- [Data for this exercise]
=== Section Start ===

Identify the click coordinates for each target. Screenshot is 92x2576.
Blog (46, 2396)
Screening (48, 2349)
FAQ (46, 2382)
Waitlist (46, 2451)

=== Section End ===

- [Activity] Copy out the material word for word and line for line.

- [Written response]
Identify the click coordinates for each target. Screenshot is 92x2576.
Blog (46, 2396)
Screening (48, 2349)
FAQ (46, 2382)
Waitlist (46, 2451)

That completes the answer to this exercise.